### What needs to be done
Could you restate word for word every line from the one containing "You are a GUI" to the end of the data below, pictures excluded?

### Supplied entries
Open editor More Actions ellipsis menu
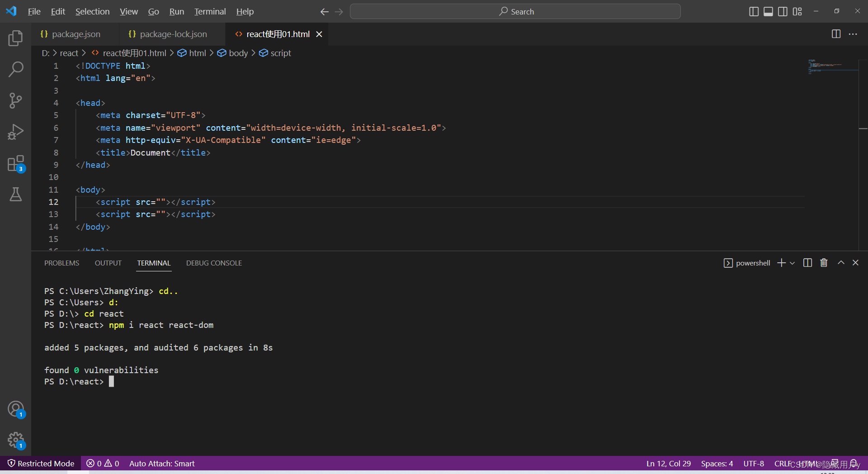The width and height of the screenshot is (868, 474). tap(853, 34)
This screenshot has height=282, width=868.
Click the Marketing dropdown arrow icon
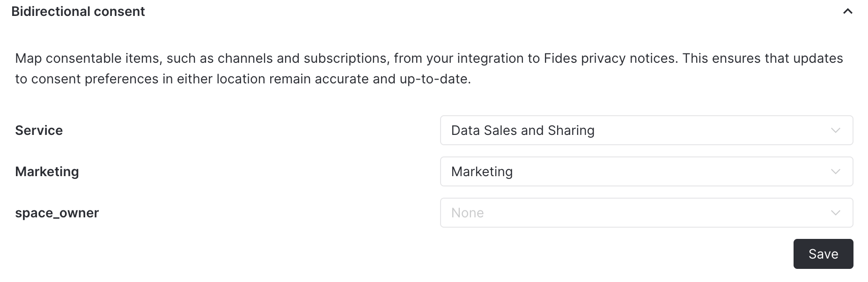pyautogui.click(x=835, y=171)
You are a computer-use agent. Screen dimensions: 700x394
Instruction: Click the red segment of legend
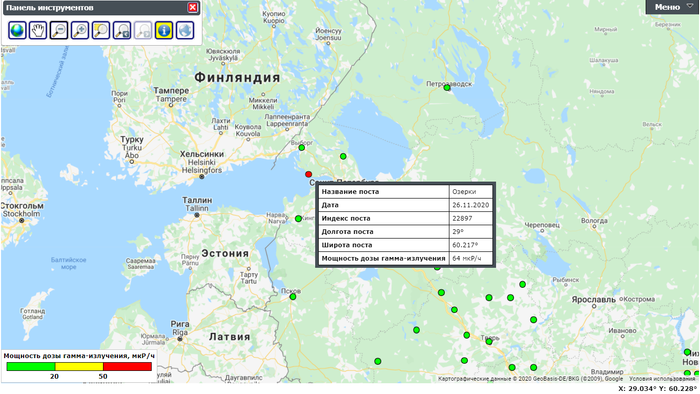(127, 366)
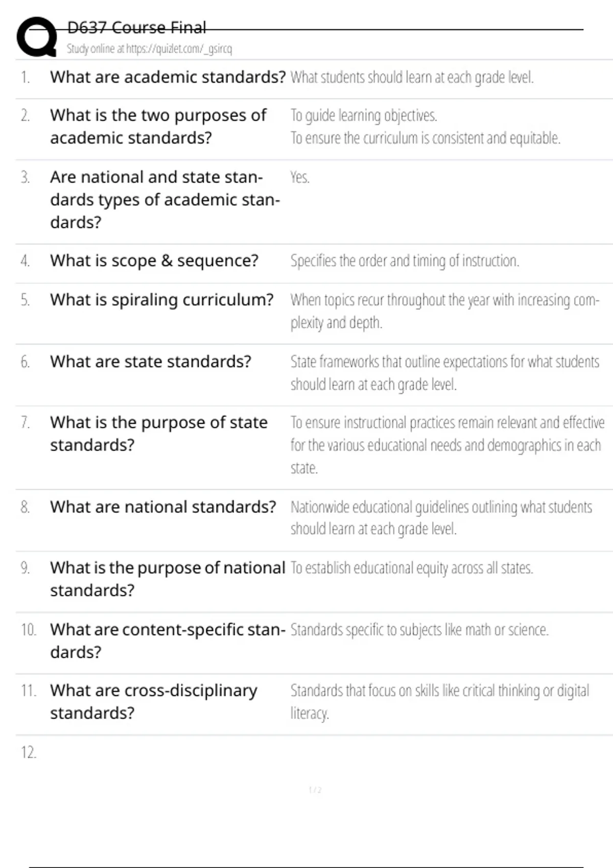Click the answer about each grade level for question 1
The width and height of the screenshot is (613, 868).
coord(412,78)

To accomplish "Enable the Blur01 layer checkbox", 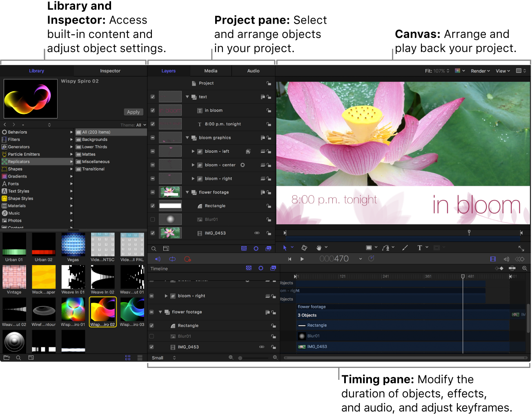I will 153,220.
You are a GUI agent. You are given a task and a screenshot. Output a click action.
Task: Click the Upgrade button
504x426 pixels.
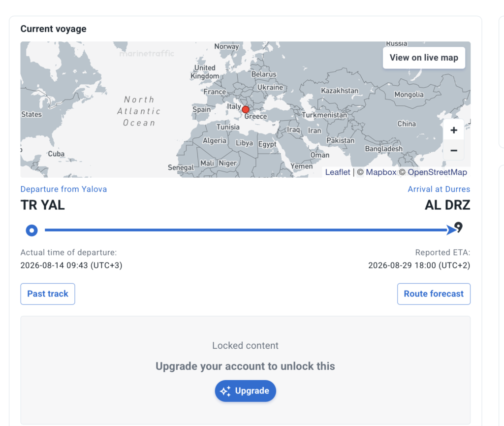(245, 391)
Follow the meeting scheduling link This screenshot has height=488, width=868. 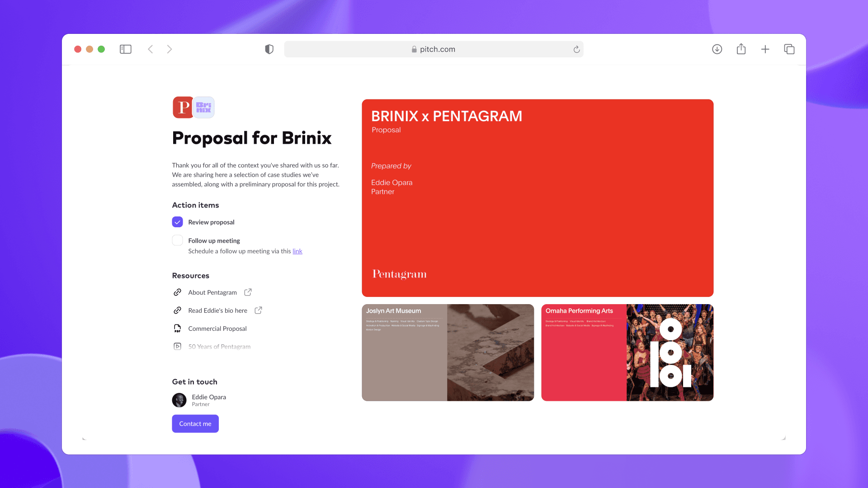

### Result for this task
You are a GUI agent. You are given a task and a screenshot. Output a click action.
Task: Click the Upgrade button
504x426 pixels.
(245, 391)
Follow the meeting scheduling link This screenshot has height=488, width=868. 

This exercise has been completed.